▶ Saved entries
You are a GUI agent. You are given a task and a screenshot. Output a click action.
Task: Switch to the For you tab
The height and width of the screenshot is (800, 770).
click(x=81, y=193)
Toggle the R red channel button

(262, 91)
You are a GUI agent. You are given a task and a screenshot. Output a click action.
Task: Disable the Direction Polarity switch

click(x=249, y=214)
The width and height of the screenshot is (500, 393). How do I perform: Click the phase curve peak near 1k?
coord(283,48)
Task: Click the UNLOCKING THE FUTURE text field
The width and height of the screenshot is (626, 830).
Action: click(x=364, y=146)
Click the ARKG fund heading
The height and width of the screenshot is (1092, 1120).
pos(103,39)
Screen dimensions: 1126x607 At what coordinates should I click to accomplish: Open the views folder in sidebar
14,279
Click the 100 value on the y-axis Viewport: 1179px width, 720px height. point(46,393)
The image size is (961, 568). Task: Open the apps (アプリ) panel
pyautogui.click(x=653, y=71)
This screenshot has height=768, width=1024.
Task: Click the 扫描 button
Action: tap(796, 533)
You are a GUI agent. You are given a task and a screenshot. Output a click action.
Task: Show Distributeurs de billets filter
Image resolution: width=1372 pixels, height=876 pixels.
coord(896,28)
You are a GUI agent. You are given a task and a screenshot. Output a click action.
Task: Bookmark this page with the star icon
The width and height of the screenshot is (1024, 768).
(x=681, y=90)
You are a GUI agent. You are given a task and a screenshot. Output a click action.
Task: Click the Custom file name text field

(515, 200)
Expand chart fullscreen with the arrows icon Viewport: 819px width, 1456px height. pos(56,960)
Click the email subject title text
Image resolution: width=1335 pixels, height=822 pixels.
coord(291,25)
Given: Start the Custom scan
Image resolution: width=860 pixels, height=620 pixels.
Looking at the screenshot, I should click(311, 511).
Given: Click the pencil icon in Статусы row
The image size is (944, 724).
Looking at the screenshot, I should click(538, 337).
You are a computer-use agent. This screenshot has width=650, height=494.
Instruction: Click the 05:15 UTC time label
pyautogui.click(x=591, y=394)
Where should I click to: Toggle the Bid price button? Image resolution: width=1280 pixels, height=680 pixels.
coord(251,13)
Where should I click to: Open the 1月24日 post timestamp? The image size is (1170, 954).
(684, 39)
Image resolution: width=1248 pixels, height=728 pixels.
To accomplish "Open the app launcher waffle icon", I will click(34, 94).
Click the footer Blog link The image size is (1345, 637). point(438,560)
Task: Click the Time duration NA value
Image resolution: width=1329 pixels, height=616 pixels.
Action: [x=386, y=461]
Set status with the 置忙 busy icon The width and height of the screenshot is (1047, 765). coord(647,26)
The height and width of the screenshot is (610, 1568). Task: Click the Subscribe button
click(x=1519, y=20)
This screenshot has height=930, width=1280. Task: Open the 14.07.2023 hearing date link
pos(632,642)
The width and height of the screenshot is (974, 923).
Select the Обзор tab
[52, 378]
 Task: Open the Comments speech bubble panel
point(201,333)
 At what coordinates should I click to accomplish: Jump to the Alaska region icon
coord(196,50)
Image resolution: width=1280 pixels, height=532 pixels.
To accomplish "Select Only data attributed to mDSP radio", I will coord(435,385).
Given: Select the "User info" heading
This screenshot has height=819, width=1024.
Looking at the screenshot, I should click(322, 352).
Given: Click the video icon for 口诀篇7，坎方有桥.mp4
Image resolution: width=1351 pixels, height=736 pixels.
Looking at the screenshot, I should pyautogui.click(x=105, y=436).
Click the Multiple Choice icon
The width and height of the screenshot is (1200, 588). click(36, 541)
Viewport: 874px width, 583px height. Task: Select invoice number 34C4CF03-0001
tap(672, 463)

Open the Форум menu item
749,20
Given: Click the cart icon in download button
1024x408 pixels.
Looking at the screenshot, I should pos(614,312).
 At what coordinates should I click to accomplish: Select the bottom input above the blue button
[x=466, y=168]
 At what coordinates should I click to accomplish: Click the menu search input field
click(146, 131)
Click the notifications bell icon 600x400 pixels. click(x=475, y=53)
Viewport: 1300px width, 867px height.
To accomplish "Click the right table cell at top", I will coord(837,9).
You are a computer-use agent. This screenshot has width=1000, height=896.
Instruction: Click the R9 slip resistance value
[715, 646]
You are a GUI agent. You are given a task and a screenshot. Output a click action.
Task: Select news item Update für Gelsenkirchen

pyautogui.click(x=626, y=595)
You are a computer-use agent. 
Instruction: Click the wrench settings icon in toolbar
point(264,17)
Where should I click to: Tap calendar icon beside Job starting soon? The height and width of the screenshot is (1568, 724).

▶ Exercise directions
Could you give the data again, word for word?

▶ Written reply
You are a GUI agent. You are given a task and a screenshot. Output a click action.
Task: Switch to the For you tab
The height and width of the screenshot is (800, 770).
click(x=81, y=193)
Toggle the R red channel button

(262, 91)
You are a GUI agent. You are given a task and a screenshot. Output a click action.
Task: Disable the Direction Polarity switch

click(x=249, y=214)
The width and height of the screenshot is (500, 393). How do I perform: Click the phase curve peak near 1k?
coord(283,48)
Task: Click the UNLOCKING THE FUTURE text field
The width and height of the screenshot is (626, 830).
Action: click(x=364, y=146)
Click the ARKG fund heading
The height and width of the screenshot is (1092, 1120).
pos(103,39)
Screen dimensions: 1126x607 At what coordinates should I click to accomplish: Open the views folder in sidebar
14,279
Click the 100 value on the y-axis Viewport: 1179px width, 720px height. point(46,393)
The image size is (961, 568). Task: Open the apps (アプリ) panel
pyautogui.click(x=653, y=71)
This screenshot has height=768, width=1024.
Task: Click the 扫描 button
Action: tap(796, 533)
You are a GUI agent. You are given a task and a screenshot. Output a click action.
Task: Show Distributeurs de billets filter
Image resolution: width=1372 pixels, height=876 pixels.
coord(896,28)
You are a GUI agent. You are given a task and a screenshot. Output a click action.
Task: Bookmark this page with the star icon
The width and height of the screenshot is (1024, 768).
(x=681, y=90)
You are a GUI agent. You are given a task and a screenshot. Output a click action.
Task: Click the Custom file name text field

(515, 200)
Expand chart fullscreen with the arrows icon Viewport: 819px width, 1456px height. pos(56,960)
Click the email subject title text
Image resolution: width=1335 pixels, height=822 pixels.
coord(291,25)
Given: Start the Custom scan
Image resolution: width=860 pixels, height=620 pixels.
Looking at the screenshot, I should click(311, 511).
Given: Click the pencil icon in Статусы row
The image size is (944, 724).
Looking at the screenshot, I should click(538, 337).
You are a computer-use agent. This screenshot has width=650, height=494.
Instruction: Click the 05:15 UTC time label
pyautogui.click(x=591, y=394)
Where should I click to: Toggle the Bid price button? Image resolution: width=1280 pixels, height=680 pixels.
coord(251,13)
Where should I click to: Open the 1月24日 post timestamp? The image size is (1170, 954).
(684, 39)
Image resolution: width=1248 pixels, height=728 pixels.
To accomplish "Open the app launcher waffle icon", I will click(34, 94).
Click the footer Blog link The image size is (1345, 637). point(438,560)
Task: Click the Time duration NA value
Image resolution: width=1329 pixels, height=616 pixels.
Action: [x=386, y=461]
Set status with the 置忙 busy icon The width and height of the screenshot is (1047, 765). coord(647,26)
The height and width of the screenshot is (610, 1568). Task: Click the Subscribe button
click(x=1519, y=20)
This screenshot has height=930, width=1280. Task: Open the 14.07.2023 hearing date link
pos(632,642)
The width and height of the screenshot is (974, 923).
Select the Обзор tab
[52, 378]
 Task: Open the Comments speech bubble panel
point(201,333)
 At what coordinates should I click to accomplish: Jump to the Alaska region icon
coord(196,50)
Image resolution: width=1280 pixels, height=532 pixels.
To accomplish "Select Only data attributed to mDSP radio", I will coord(435,385).
Given: Select the "User info" heading
This screenshot has height=819, width=1024.
Looking at the screenshot, I should click(322, 352).
Given: Click the video icon for 口诀篇7，坎方有桥.mp4
Image resolution: width=1351 pixels, height=736 pixels.
Looking at the screenshot, I should pyautogui.click(x=105, y=436).
Click the Multiple Choice icon
The width and height of the screenshot is (1200, 588). click(36, 541)
Viewport: 874px width, 583px height. Task: Select invoice number 34C4CF03-0001
tap(672, 463)

Open the Форум menu item
749,20
Given: Click the cart icon in download button
1024x408 pixels.
Looking at the screenshot, I should pos(614,312).
 At what coordinates should I click to accomplish: Select the bottom input above the blue button
[x=466, y=168]
 At what coordinates should I click to accomplish: Click the menu search input field
click(146, 131)
Click the notifications bell icon 600x400 pixels. click(x=475, y=53)
Viewport: 1300px width, 867px height.
To accomplish "Click the right table cell at top", I will coord(837,9).
You are a computer-use agent. This screenshot has width=1000, height=896.
Instruction: Click the R9 slip resistance value
[715, 646]
You are a GUI agent. You are given a task and a screenshot. Output a click action.
Task: Select news item Update für Gelsenkirchen

pyautogui.click(x=626, y=595)
You are a computer-use agent. 
Instruction: Click the wrench settings icon in toolbar
point(264,17)
Where should I click to: Tap calendar icon beside Job starting soon? The height and width of the screenshot is (1568, 724).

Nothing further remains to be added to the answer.